En España, la responsabilidad de la gestión del combustible nuclear gastado es del Estado y se recoge en el VI Plan General de Residuos Radioctivos (PGRR). La solución contemplada por el PGRR es la construcción del Almacén Temporal Centralizado, aunque el documento abrió la posibilidad a la instalación de Almacenes Temporales Individualizados en cada una de las centrales españolas. Hasta ahora estaban en funcionamiento en las plantas de Trillo, Zorita, Ascó y Almaraz y en 2022 va a entrar en servicio el de la central de Garoña. El ATI de Cofrentes se empezó a construir en 2019 con el objetivo de que estuviera listo antes de la recarga que se va a cometer en noviembre para liberar espacio de las piscinas. En la primera carga de combustible gastado del almacén seco de Cofrentes se han trasladado las 46,5 toneladas de uranio gastado y quedan en las piscinas otras 763,6 toneladas, según fuentes cercanas a la operación.

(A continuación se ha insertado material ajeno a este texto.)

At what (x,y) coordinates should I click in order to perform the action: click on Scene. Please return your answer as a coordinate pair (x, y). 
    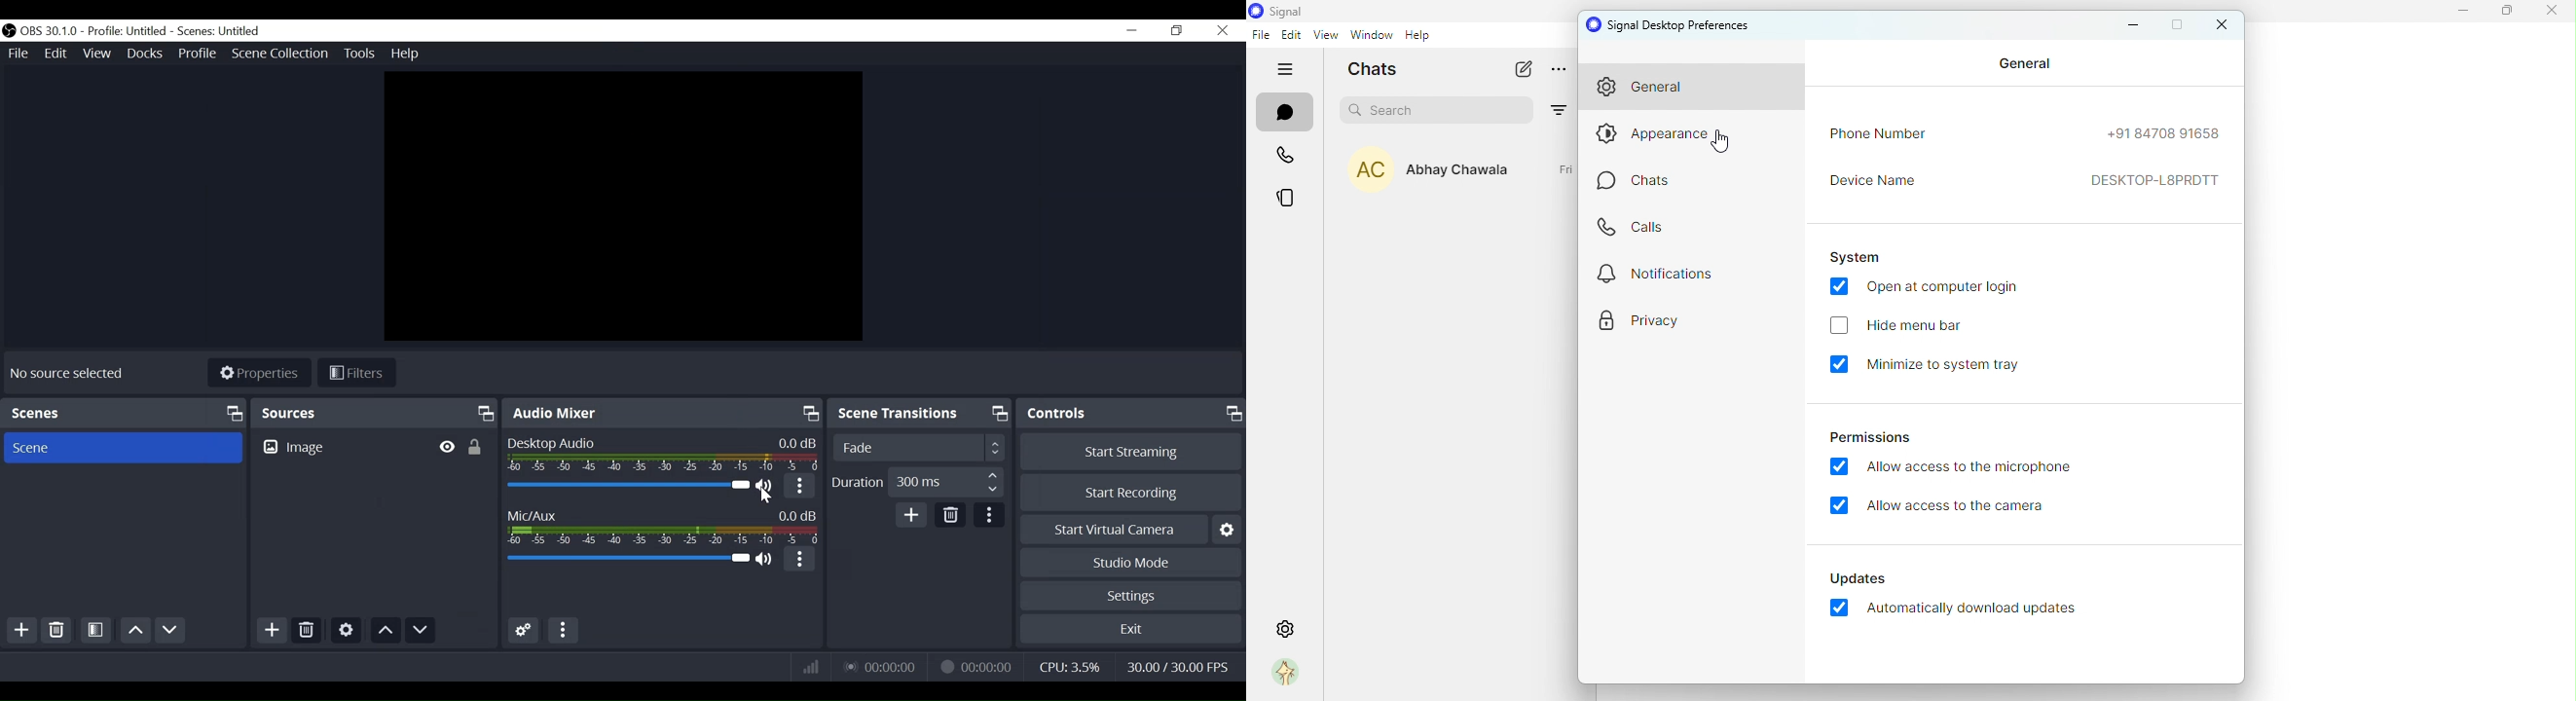
    Looking at the image, I should click on (125, 413).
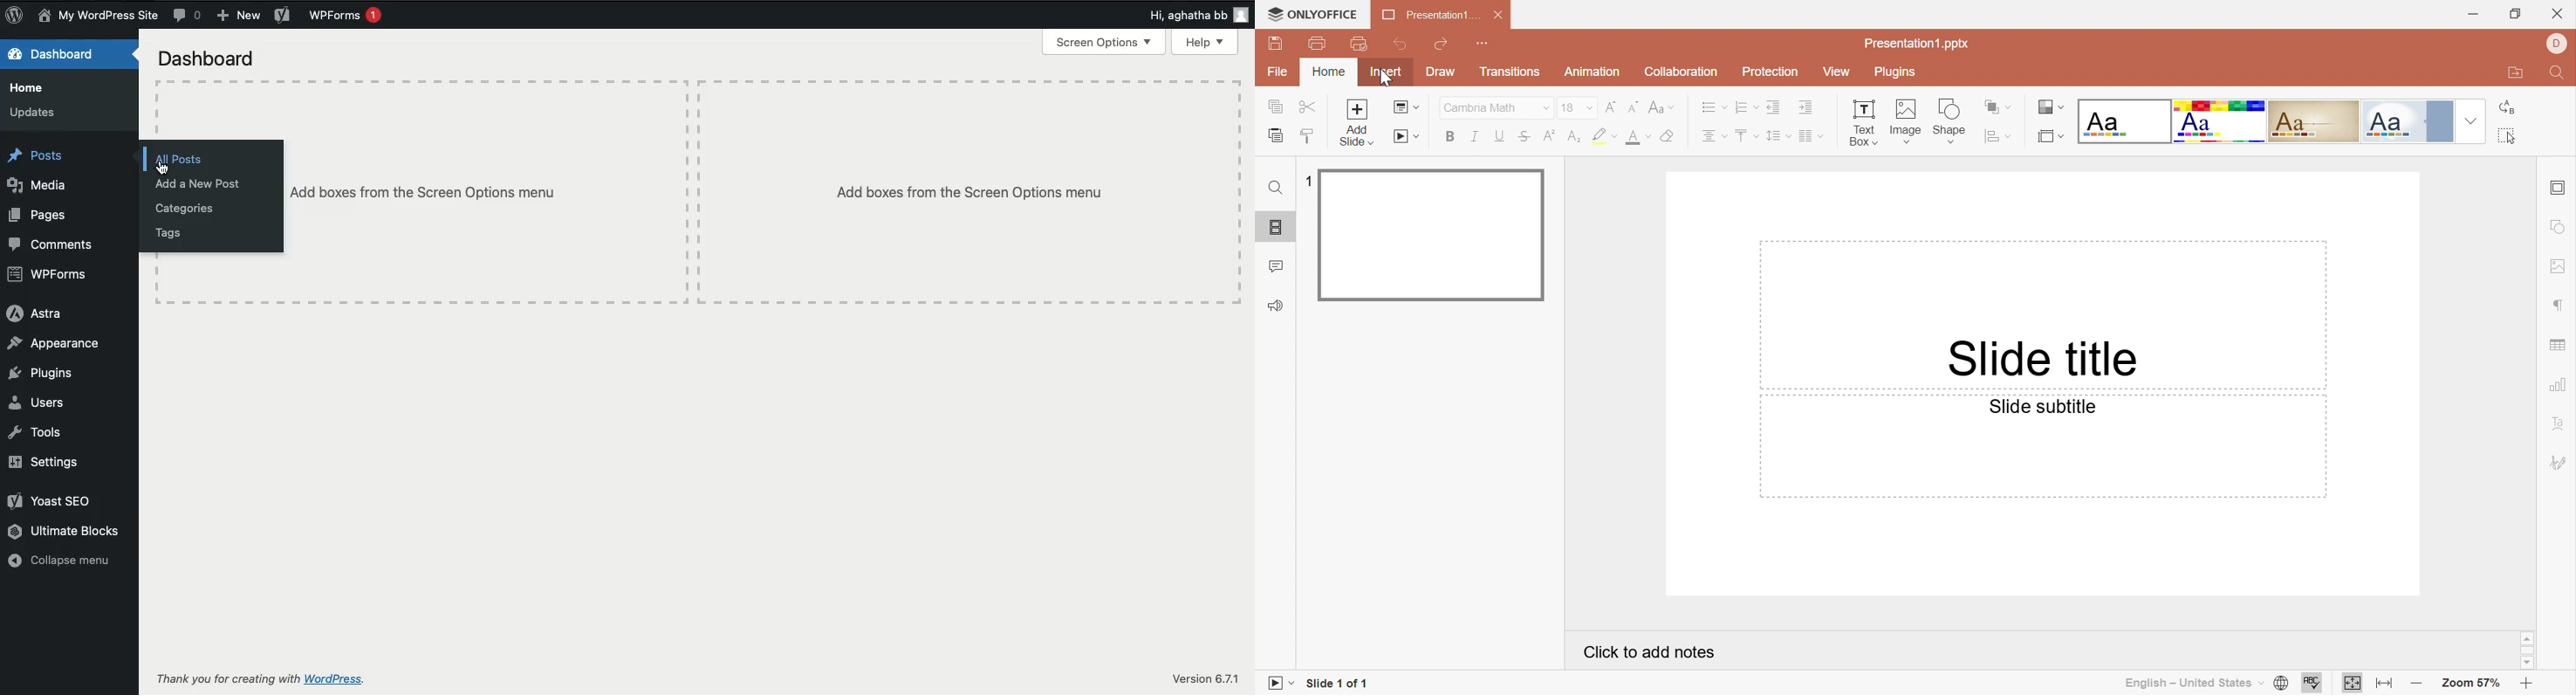 The width and height of the screenshot is (2576, 700). I want to click on Bold, so click(1449, 137).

Iberdrola va a aprovechar la recarga de combustible para cambiar el interruptor principal de generación y un rotor de la turbina principal de baja presión. «Son trabajos de renovación y modernización», aclararon desde Iberdrola. La compañía destacó que ha invertido 450 millones en la modernización de la planta en los últimos 10 años.